Daniela Perelli, intervenuta a nome dell’Unasam e di altre associazioni di familiari, ha voluto porre l’accento sulla peculiarità dei problemi che riguardano la salute mentale, che non si risolvono con il semplice intervento farmacologico, ma che mirano al recupero delle relazioni. A tale scopo sono necessari servizi multidisciplinari, figure professionali che affianchino quelle psichiatriche, forti investimenti sul piano umano da parte degli operatori: si tratta di un processo che richiede tempo, ma non ci può essere un servizio efficiente senza adeguate risorse economiche ed umane. La nostra spesa regionale per la salute mentale è addirittura al di sotto della media nazionale: ciò che viene richiesto è un 5% minimo da destinare alla salute mentale rispetto alla spesa sanitaria complessiva. I nostri servizi per la salute mentale sono diffusi capillarmente sul territorio per farsi carico di tutte le persone che hanno la ventura di vivere l’esperienza, aperti ventiquattr’ore su ventiquattro, sette giorni su sette, dove nessuno rischia la violenza della contenzione: che senso ha non investire su questo modello?

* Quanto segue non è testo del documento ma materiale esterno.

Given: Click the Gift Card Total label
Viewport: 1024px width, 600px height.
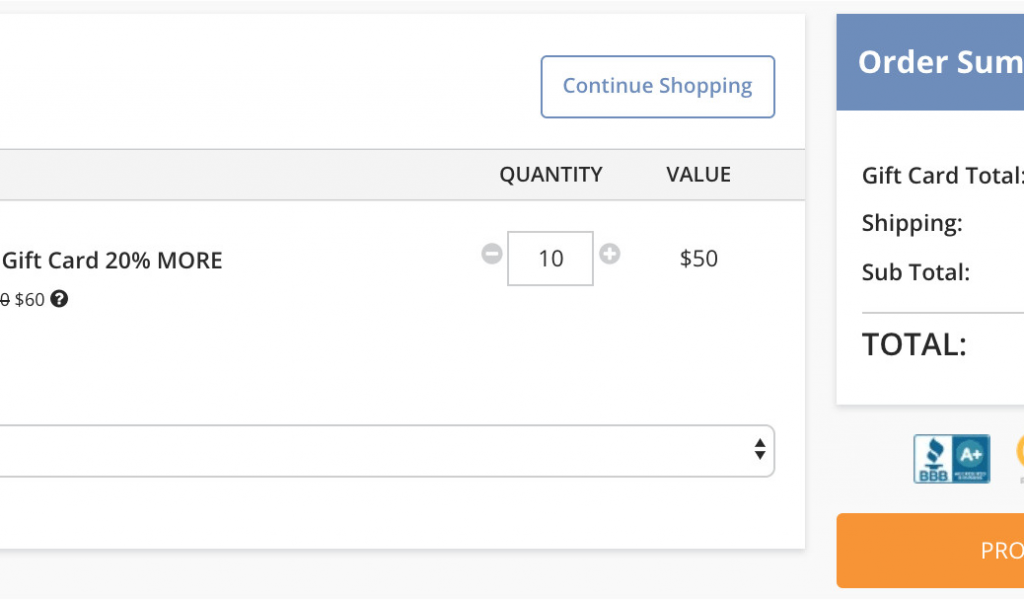Looking at the screenshot, I should click(942, 176).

Una delle problematiche più discusse e sentite riguarda le politiche di inserimento lavorativo, l’insufficienza di borse lavoro e tirocini, tappe fondamentali del percorso terapeutico che permettono di sentirsi parte della società, che garantiscono a ciascuno di trovare un ruolo attivo da ricoprire all’interno della collettività. L’attuale forte richiesta di produttività in ambito lavorativo rappresenta un ostacolo: il lavoro non è solo reddito, ma un fattore di emancipazione e di inclusione sociale, una fonte di benessere psichico. Sono punti che vanno affrontati.

Tra i momenti sicuramente più emozionanti va ricordata la coraggiosa condivisione delle loro esperienze di disturbo mentale da parte di Silva (La Resistenza è, sempre), Andreina e Susy. Tre donne dal vissuto diverso, che hanno ricevuto aiuti diversi e che hanno voluto raccontare del loro percorso di crescita attraverso i servizi e nel rapporto con gli operatori di Trieste, San Daniele e Tarcento.

Marco Bertoli, responsabile del Dipartimento Salute Mentale dell’A.A.S. 2 Bassa Friulana – Isontina Gorizia, ha sottolineato invece che i centri di salute mentale sulle ventiquattr’ore, cifra stilistica della Regione FVG, sono il cardine, perché permettono la continuità delle cure senza dover ricorrere alle pratiche del Servizio Psichiatrico di Diagnosi e Cura. I centri di salute mentale sono organizzazioni complesse e non semplici erogatori di servizi: è necessario capire i gesti della cura per essere d’aiuto a chi soffre.

Tra gli ultimi, dopo moltissimi familiari, operatori, medici, semplici cittadini, sono intervenuti Roberto Mezzina, direttore del Dipartimento di Salute Mentale di Trieste, e Stefano Cecconi, Stop OPG, rivolgendo in primis un pensiero ad Antonio Cosimo Stano, vittima innocente non solo di quei ragazzi che l’hanno fisicamente ucciso, ma della società in cui viviamo; e secondariamente ribadendo che i servizi devono essere orientati alle persone ed il territorio deve rappresentare un luogo di restituzione alla vita. Il nostro modello di servizi ha dimostrato di essere il migliore possibile, perché è il più umano, oltre ad essere tra i più economici. Servono risorse e ridurle è stupido, oltre che cattivo, perché è controproducente. Ormai lo sanno tutti: una società malata costa di più.